Na realidade, falar sobre a iluminação é fazer uma concessão, e é uma concessão legítima, pois a maioria de nós sentimos que somos uma pessoa separada, então como uma compaixão amorsa por essas pessoas, as tradições espirituais elaboraram vários caminhos para algo chamado iluminação, que é simplesmente o reconhecimento, é a relembrança de Deus, não a relmbrança de algo no tempo finito, mas algo que todos nós sabemos, o fato que todo mundo busca por alegria é um sinal que a alegria está buscando por si mesma, chamando o aparente eu separado para retornar para a fonte, porém o eu separado é apenas uma ilusão.

E quando o aparente eu finito retorna para a essência, há essa revelção, eu nunca fui algo além dessa essência, eu nunca fui aquilo que eu acreditava ser, todo o tempo, até mesmo quando eu estava na ignorância, não há nada além disso.

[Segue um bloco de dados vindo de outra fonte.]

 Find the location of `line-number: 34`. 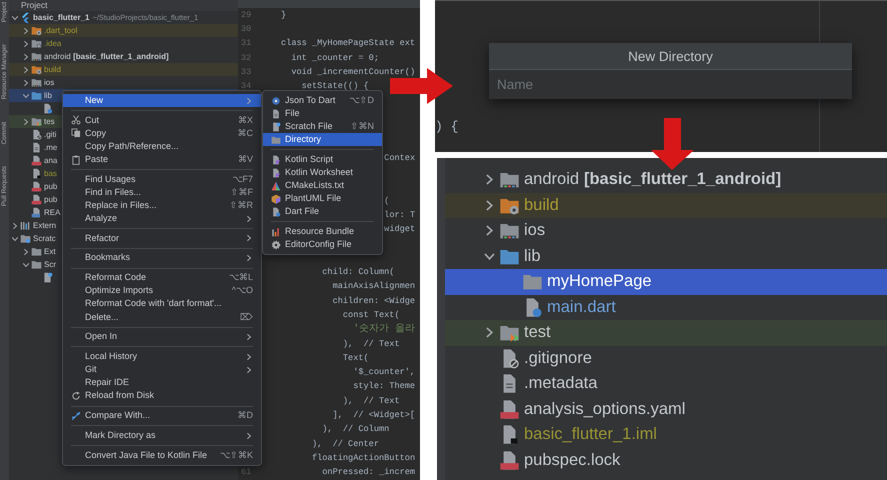

line-number: 34 is located at coordinates (246, 86).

Então nós não podemos nem falar sobre o Deus infinito porque infinito significa não finito, por outras palavras, a consciÊncia não é finita, onde estão todas essas coisas finitas que nós estamos falando que a consciência não é? Do ponto de vista da consciência não há nada para comparar. Nós nem ao menos podemos dizer que Deus é infinito, ou a consciência é infinita, pois não há algo para comparar com ela. Ela é a única coisa que existe. É anterior a finito ou infinito. Nós nem ao menos podemos nomear consciência, pois consciência significa um ser em relação a objetos, mas sem objetos nós não podemos nomear isso que é verdadeiramente como sendo algo. Então nós retornamos para o silêncio. E é por isso que o maior ensinamento, o primário, e o único verdadeiro por assim dizer, é o silêncio. Era isso que Ramana maharshi dizia, e é por causa dos estudantes dele não entenderem o silêncio, que ele fazia uma concessão e usava as palavras para tentar explicar e elaborar , e foi assim que ele começou a falar.

Mas quando nós realmente exploramos e reconhecemos nossa verdadeira natureza, há essa realização de que nós não podemos falar sobre.

Uma vez minha mãe estava conversando com um pintor, e ele disse, Se existe um Deus, como você se atrave a falar do nome dele? POrque tudo o que nós temos somos idéias. Foi tão lindo o que ele falou. Todas as experiências e formas são apenas essa consciência.

Porém essa realidade é inexplicável, por isso o ensinamento retorna ao silêncio.

Extra : Não existe uma pessoa que se ilumina. A iluminação é o reconhecimento de que não há uma pessoa. Há apenas a consciência infinita, algumas pessoas que não entendem isso pensam que é a pessoa que ilumina, e projetam qualidades mágicas nos professoress delas, e botam os professores delas num pedestal e acreditam que eles tem poderes, são omniscientes, etc, isso é um equívoco.